DETRAS DE LAS MASCARAS

Caminos en el silencio

«Compra lo que no te hace falta y carecerás de lo que necesites» (Refrán popular)

Tal vez a usted le suceda lo mismo. Preocupado por ver cómo hago para llegar a fin de mes con algún mango, no había reparado en que ya transcurrió el primer mes de 2000 y con él se nos fue la mitad del verano. Pasaron las elecciones, pasó fin de año, pasaron los reyes (¿pasaron?). Y acá estamos: esperando un gesto, una actitud, algo que nos aliente a creer que las cosas pueden mejorar y que lo prometido y dicho no es como Y2K; ese cuento de que al llegar el último minuto de 1999 las computadoras iban a estar más para el Vilardebó que para servir al hombre que las creó. Algunos dicen: «esto es un carnaval y nada puede cambiar». Debiéramos estar curados de espanto.

En cada cambio que se produce en la sociedad, cuatro vivos se quedan con el vuelto. Pruebas al canto. Cuando para la tareas rurales en los campos se incorporaron herramientas y maquinaria, sobró tanta mano de obra que declararon hombres libres a quienes antes tenían para esclavos y que para hacerlos laburar habían ido a buscar a los confines del mundo. Después llegaron las máquinas a vapor y más gente sin trabajo al punto tal, que muchos la emprendían a los fierrazos con las susodichas. Con la electricidad sucedió otro tanto pero se notó menos porque andaban entretenidos jugando a las guerras para conseguir nuevos mercados y a los que no mandaban a morir al frente de batalla, los usaban en las fábricas. Entonces llegó la electrónica. ¡Otra que carnaval!

El advenimiento de la informática que trajo consigo este tiempo de máquinas inteligentes que sustituyen al hombre, pudo y debió ser la panacea, el sueño largamente acariciado de trabajar menos y disfrutar más de la vida, pero la sociedad (o quienes la gobiernan), comete el tremendo error (de cuyas nefastas consecuencias hay abundantes muestras); de poner ganancia, renta, valor, riqueza y otras lindezas; por encima de los derechos de personas, de dar prioridad a lo financiero antes que a lo humano y a lo económico antes que al bienestar común. Antepone así estúpidamente dinero a dicha y lucro a logro, dicho esto en el sentido de gozar o disfrutar de una cosa.

Sólo una sociedad enferma puede apostar al desempleo, al cierre de industrias, a la venta irresponsable de su patrimonio y empresas estratégicas para salvar los intereses de unos pocos. Vaya insania condenar a la angustia y miseria a una buena parte de los mienbros de una sociedad siendo que éstos, son su sostén.
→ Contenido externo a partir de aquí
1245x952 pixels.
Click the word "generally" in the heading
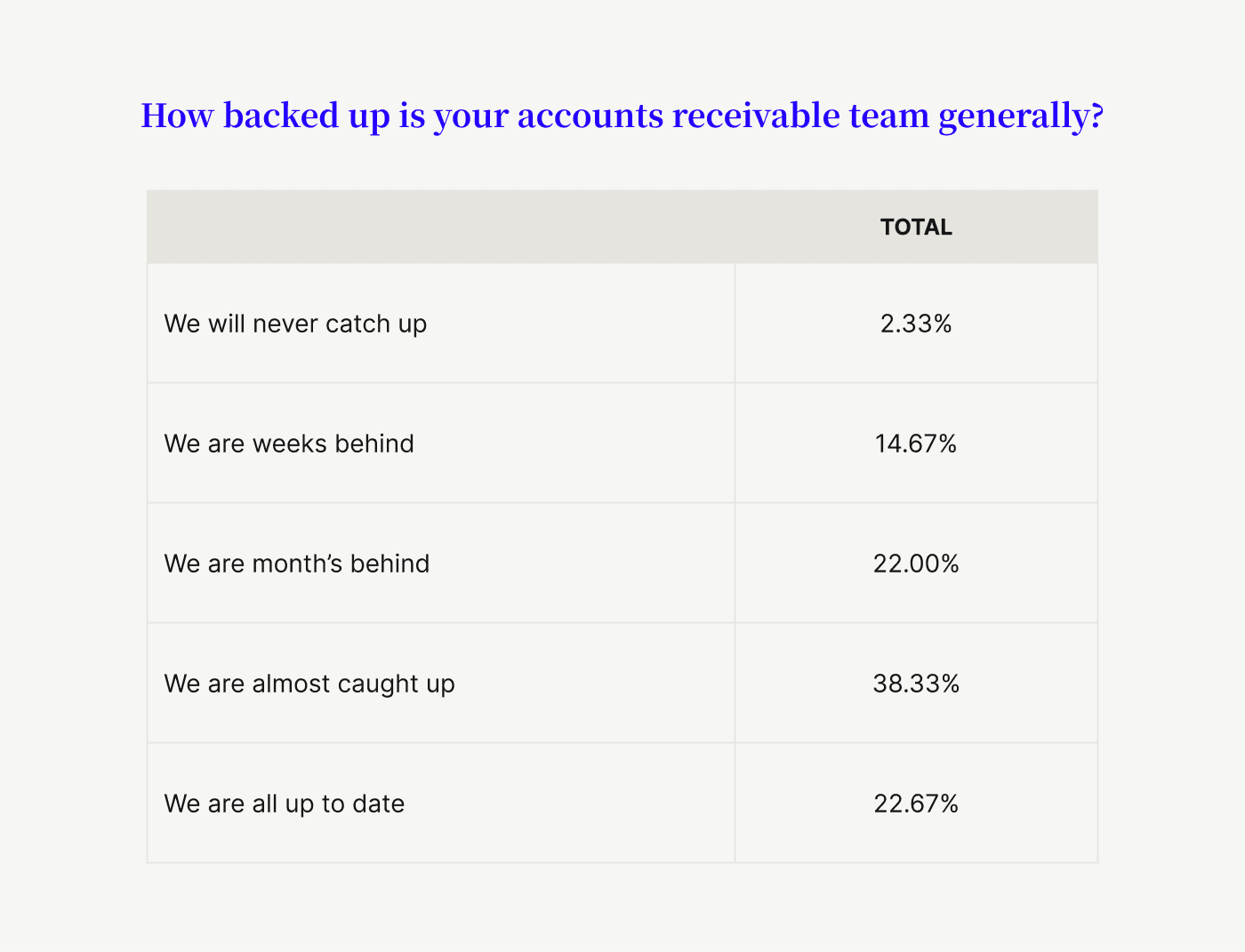(1012, 117)
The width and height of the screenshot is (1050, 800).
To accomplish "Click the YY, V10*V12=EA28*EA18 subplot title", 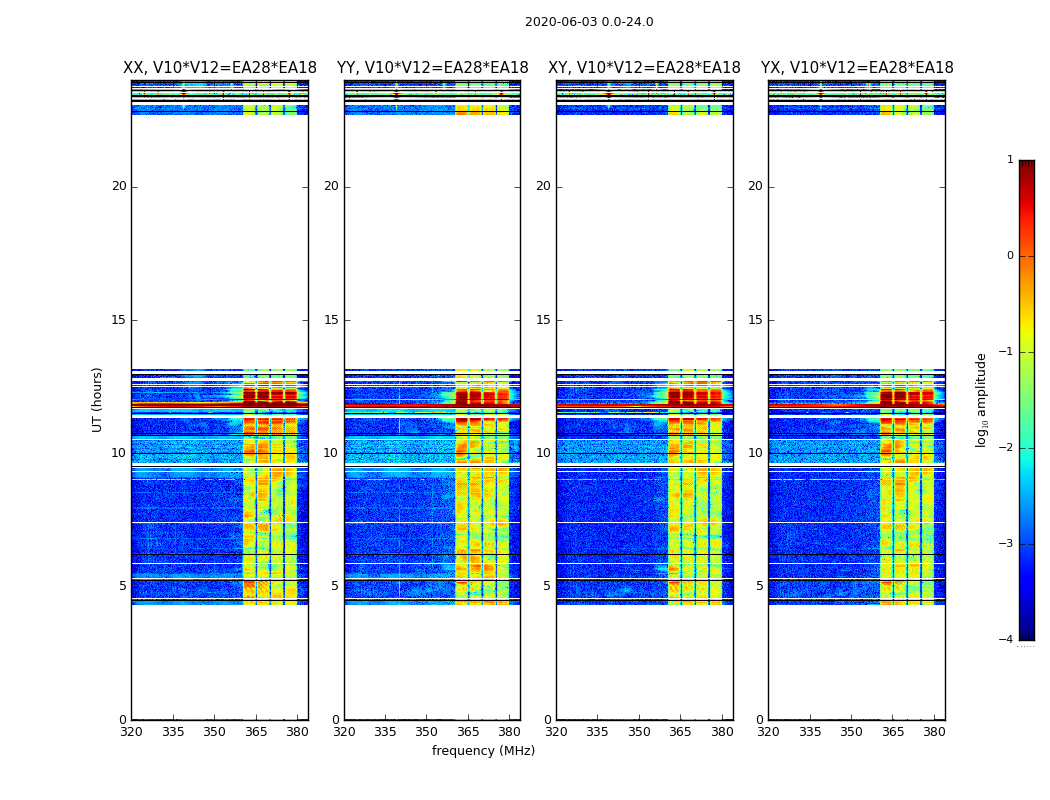I will tap(432, 68).
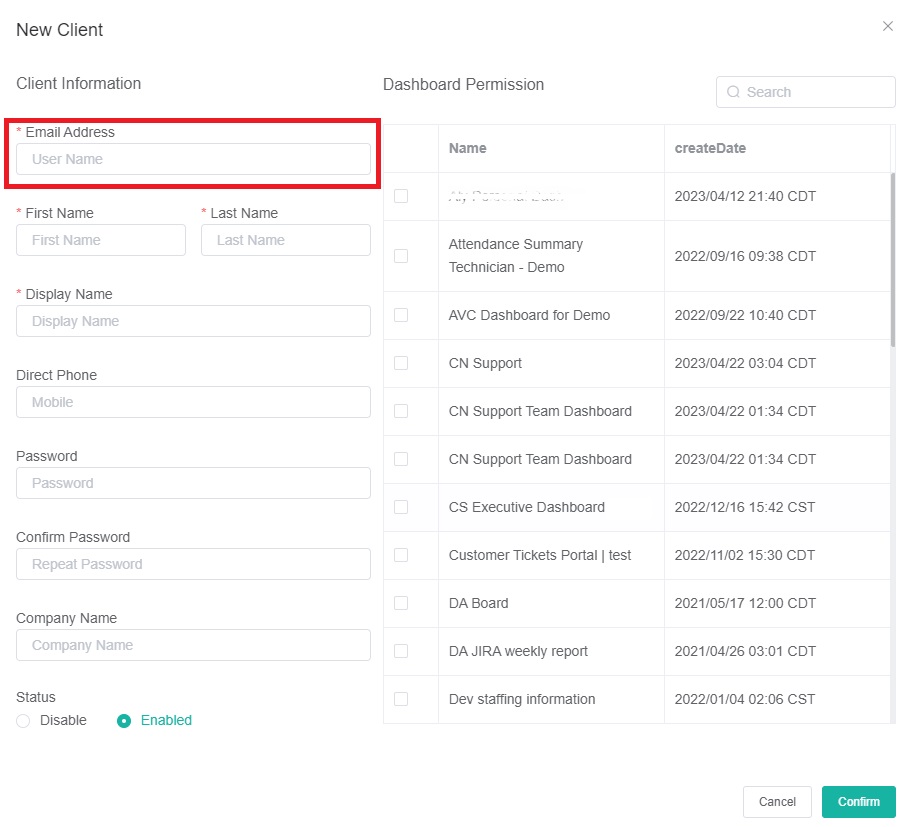Click the Company Name field

click(193, 645)
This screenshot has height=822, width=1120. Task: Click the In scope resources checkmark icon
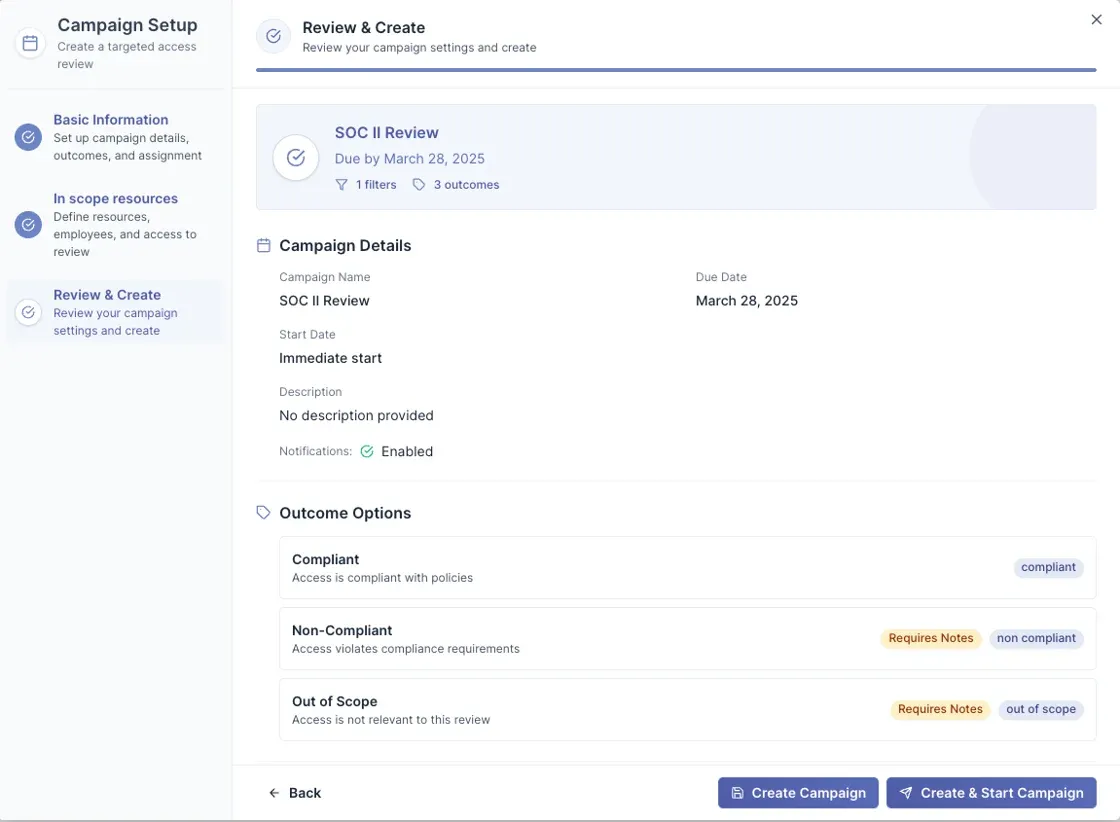(28, 224)
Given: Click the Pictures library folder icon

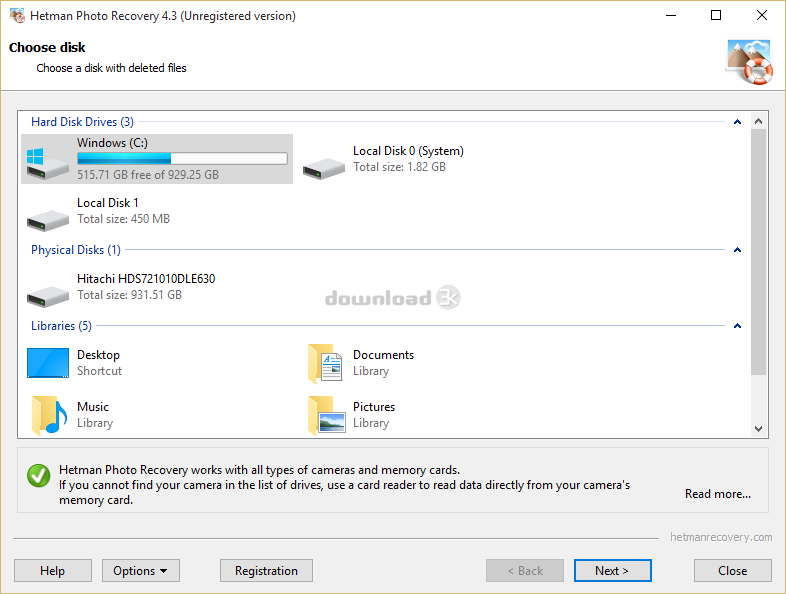Looking at the screenshot, I should 325,415.
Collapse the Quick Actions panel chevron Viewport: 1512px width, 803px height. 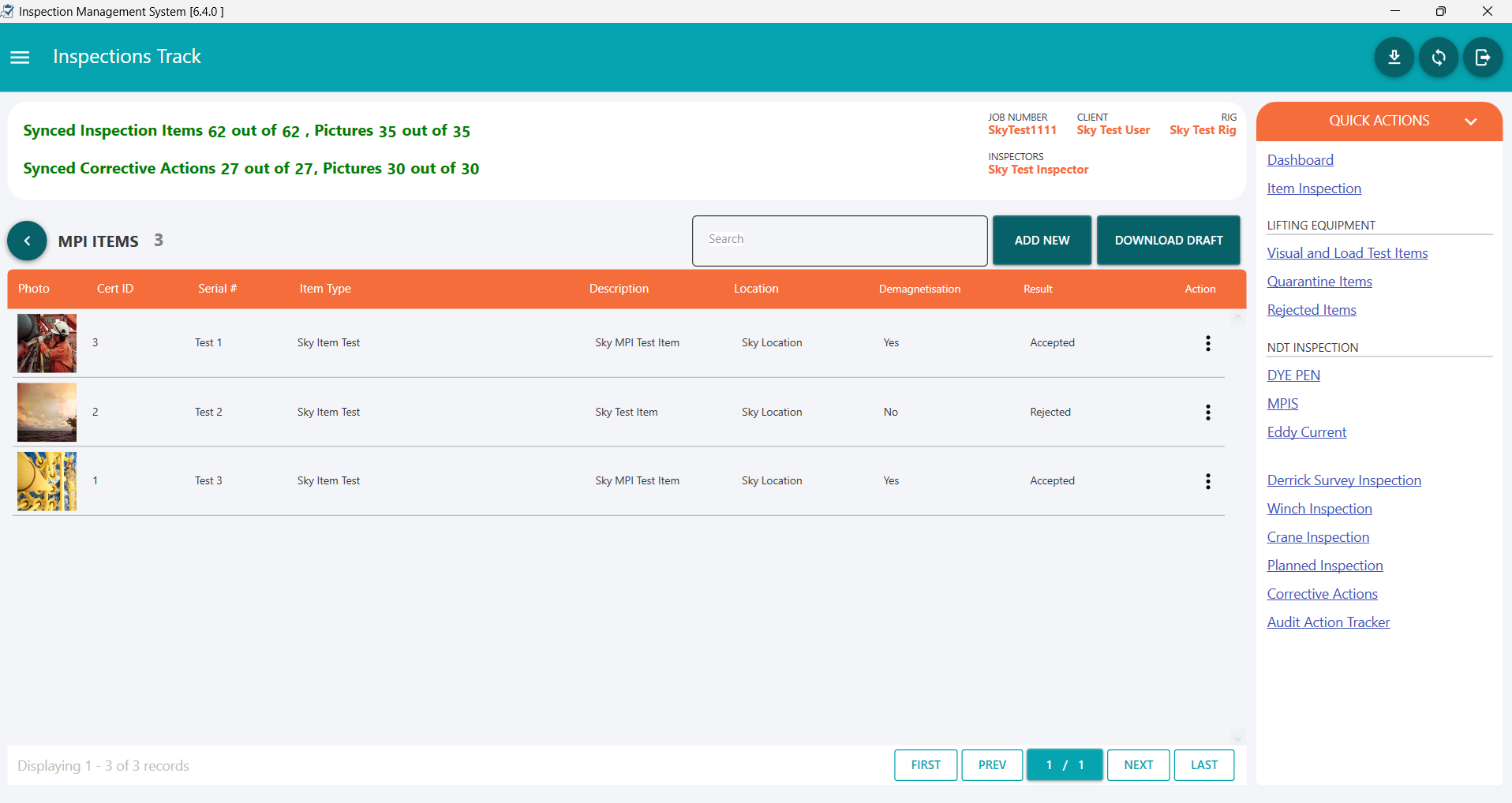[x=1470, y=121]
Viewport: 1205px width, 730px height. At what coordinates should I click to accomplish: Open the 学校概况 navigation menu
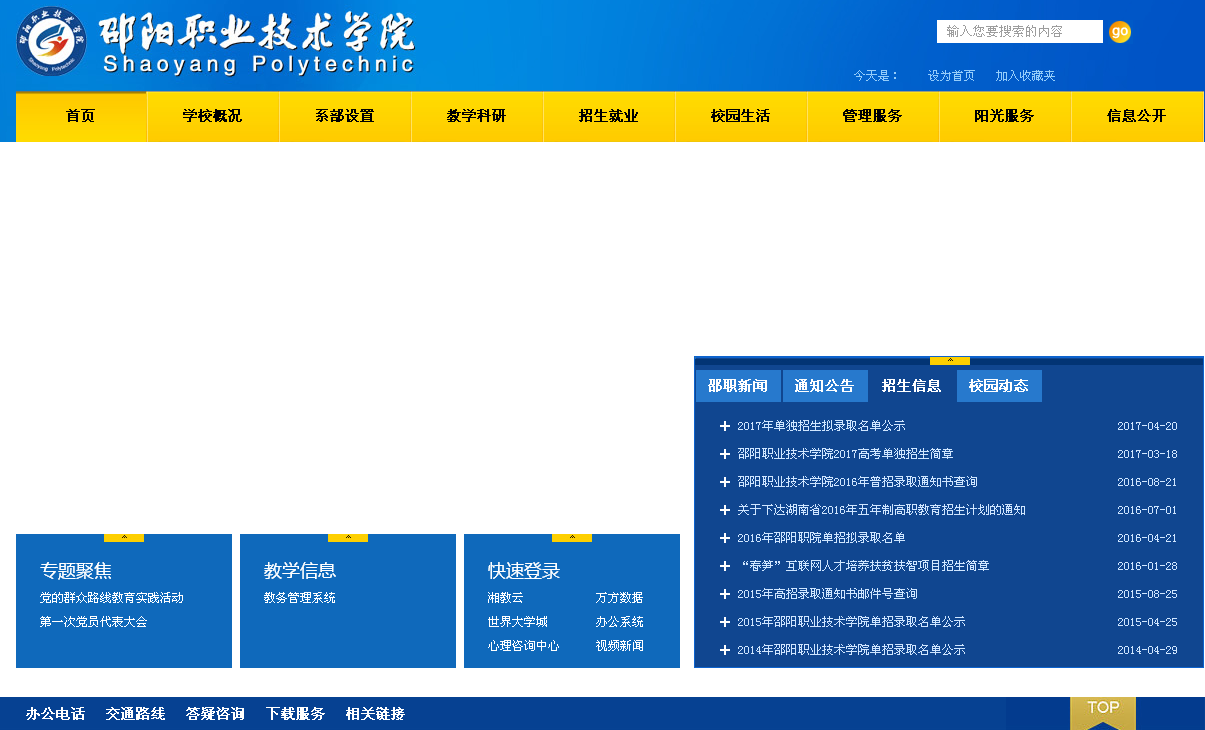[x=212, y=116]
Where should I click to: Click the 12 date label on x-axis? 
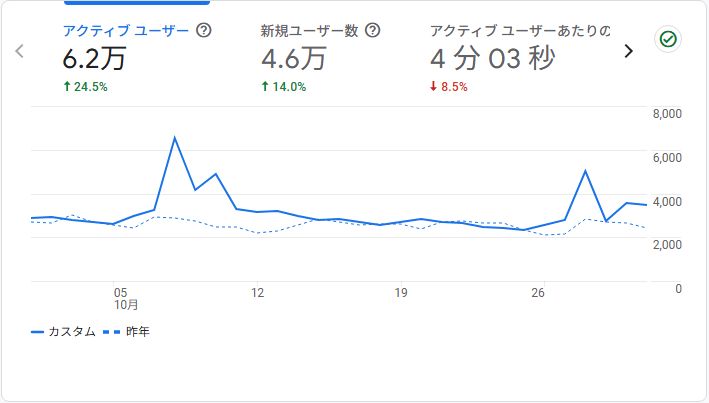[x=257, y=293]
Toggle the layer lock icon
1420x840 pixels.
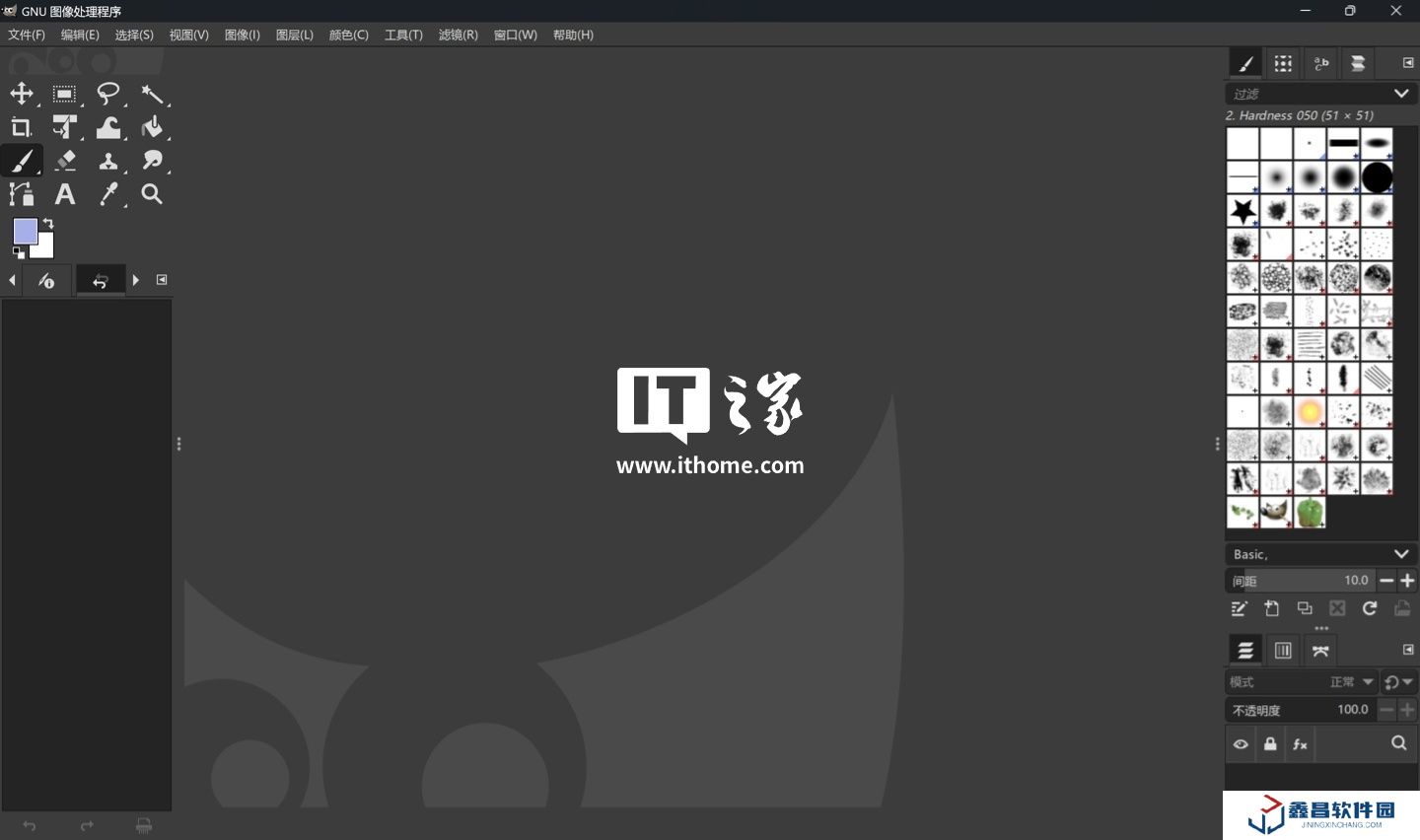(1270, 744)
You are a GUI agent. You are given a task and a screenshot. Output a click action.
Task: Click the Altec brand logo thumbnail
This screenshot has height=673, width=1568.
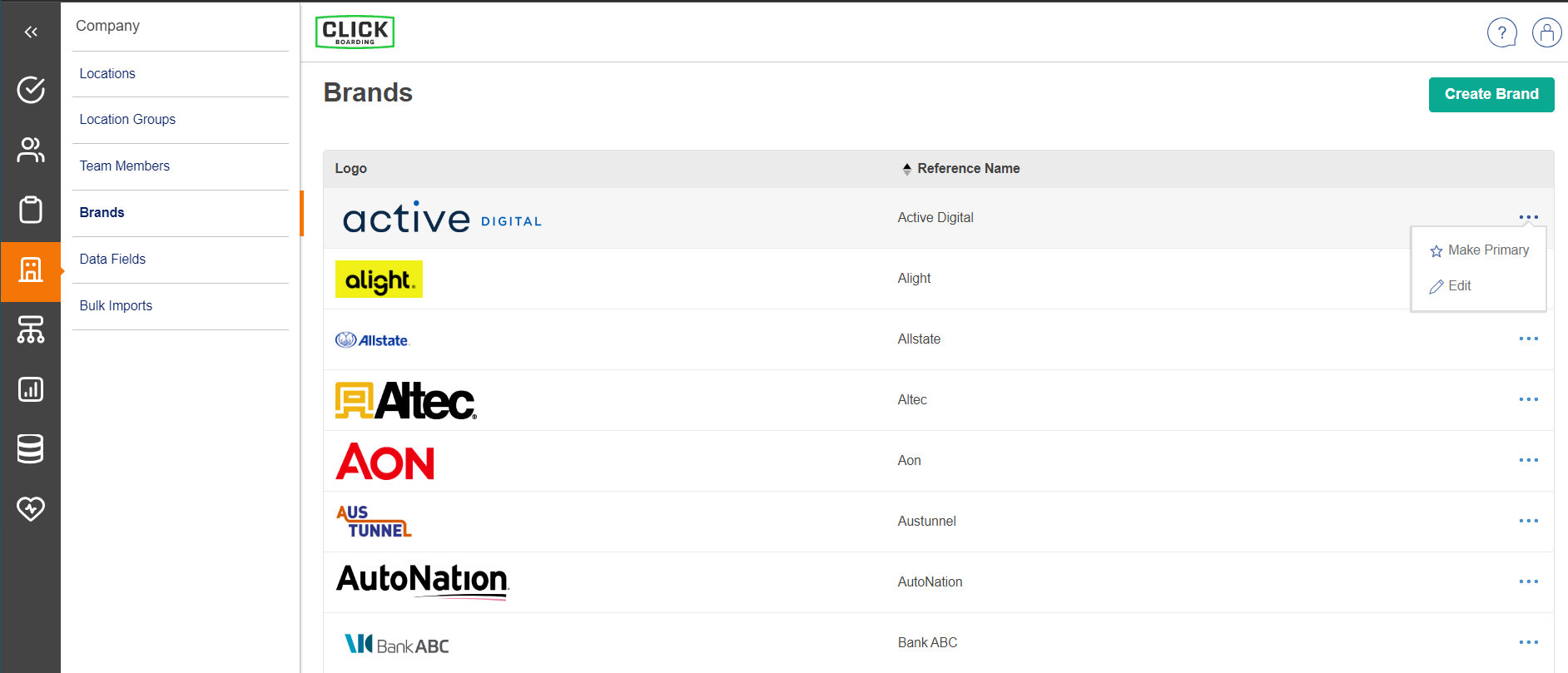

Más que locura es una burla, un engaño, propiciar una «sociedad de consumo» y estimular la adquisición de bienes cuando no hay necesidad de sustituir otros en uso y más aún cuando no se combate el desempleeo que liquida a los consumidores. No entiendo como llaman carnaval a eso.

Carnaval; esa fiesta enorme de nuestro pueblo, acompañó todos los cambios que se han ido sucediendo a través de los años. Creció junto a ellos, luchó junto a la gente en tiempos difíciles, se plantó frente al poder de turno y denunció las injusticias, enfrentó a la corrupción, reclamó por los derechos conculcados, resistió y aún le sobraron fuerzas para soportar la indiferencia e incomprensión de muchos.

Noche tras noche recorre los barrios juntando los pedazos de nuestros sueños rotos y crea nuevas banderas con los jirones de las viejas utopías.

Mago genial que logra unir la familia aún hoy cuando muchos descreen de ella. Carnaval es esperanza en horas aciagas, luz en las sombras, canto y arenga en el silencio y es la posibilidad cierta de volver a la infancia, porque él, conoce el camino de regreso.